Ce qui frappait d’emblée chez Anicet Gildas Aïmondé, c’était le contraste saisissant entre sa posture et sa puissance artistique. Là où d’autres cherchaient le spectaculaire, Yaosso imposait un calme légendaire, presque mystique. Assis devant son orgue, le regard serein, il irradiait une tranquillité désarmante.

Mais dès que ses mains effleuraient l’ivoire et l’ébène, la magie opérait. Yaosso n’était pas un simple musicien ; il était un phénomène, un ogre de l’instrument. Son talent incommensurable se mesurait à la déconcertante facilité avec laquelle il s’appropriait les morceaux les plus complexes. Qu’il s’agisse de rythmes traditionnels ou de compositions modernes, il excellait à traduire et sublimer les chansons de nos langues nationales. Sous ses doigts, les airs du terroir prenaient une dimension universelle, élevant l’orgue au rang de conteur de nos identités.

«Il avait cette capacité unique de faire parler le piano dans nos langues maternelles. Même la mélodie la plus sinueuse devenait fluide, limpide, évidente sous ses doigts.»

L’art du partage : l’homme de l’ombre et de la lumière

Anicet Gildas Aïmondé a écrit, en lettres d’or, de très belles pages de l’histoire musicale du Bénin.

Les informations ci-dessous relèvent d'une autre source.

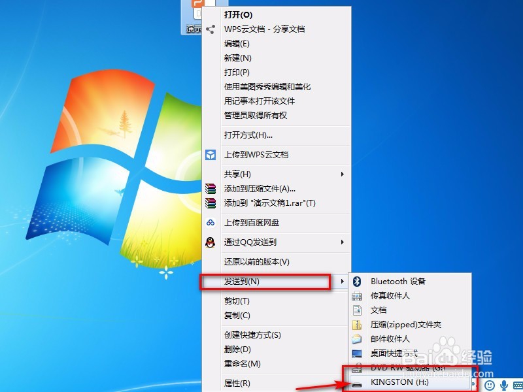Click the WPS cloud upload icon

211,155
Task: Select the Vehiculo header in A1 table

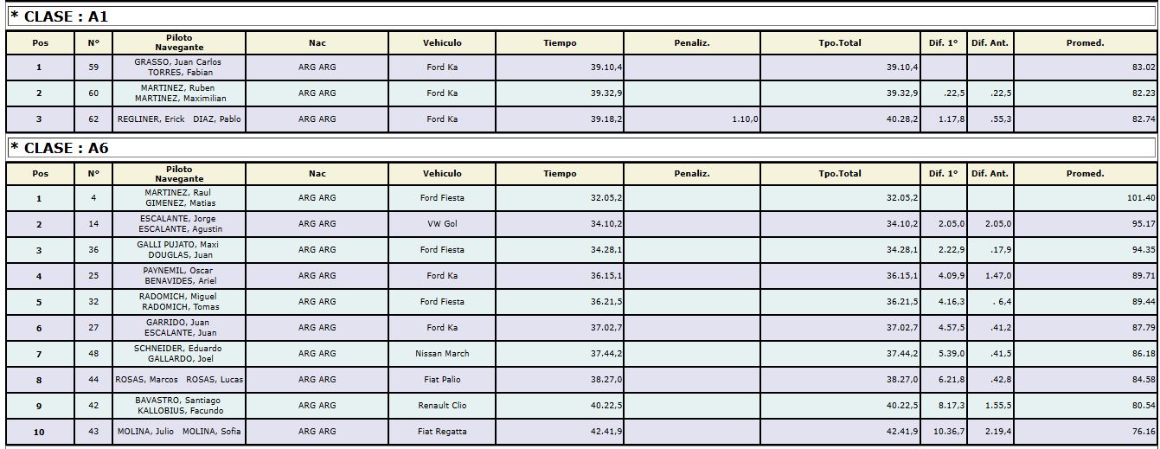Action: click(442, 43)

S’il était un organiste hors pair, il était avant tout un collaborateur recherché, le complice idéal des plus grands artistes de la scène nationale. Au détour de ses nombreuses collaborations, il a su prêter son génie pour magnifier les œuvres des autres, sans jamais chercher à écraser ses pairs, mais en élevant toujours le niveau de la création.

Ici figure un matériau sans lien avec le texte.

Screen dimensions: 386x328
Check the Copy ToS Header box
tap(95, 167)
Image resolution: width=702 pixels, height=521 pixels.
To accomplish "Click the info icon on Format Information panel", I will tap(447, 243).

Un grand vide, un héritage éternel

La maladie a fini par avoir raison de sa résistance physique, mais elle n’aura jamais prise sur son œuvre. En s’éteignant hier soir, Yaosso laisse derrière lui un secteur culturel en deuil, des mélomanes inconsolables, mais un héritage impérissable.

Le Mexicain est parti, son orgue s’est tu, mais les échos de ses mélodies résonneront à jamais dans le patrimoine artistique du Bénin. L’artiste est mort, le mythe, lui, entre dans l’éternité.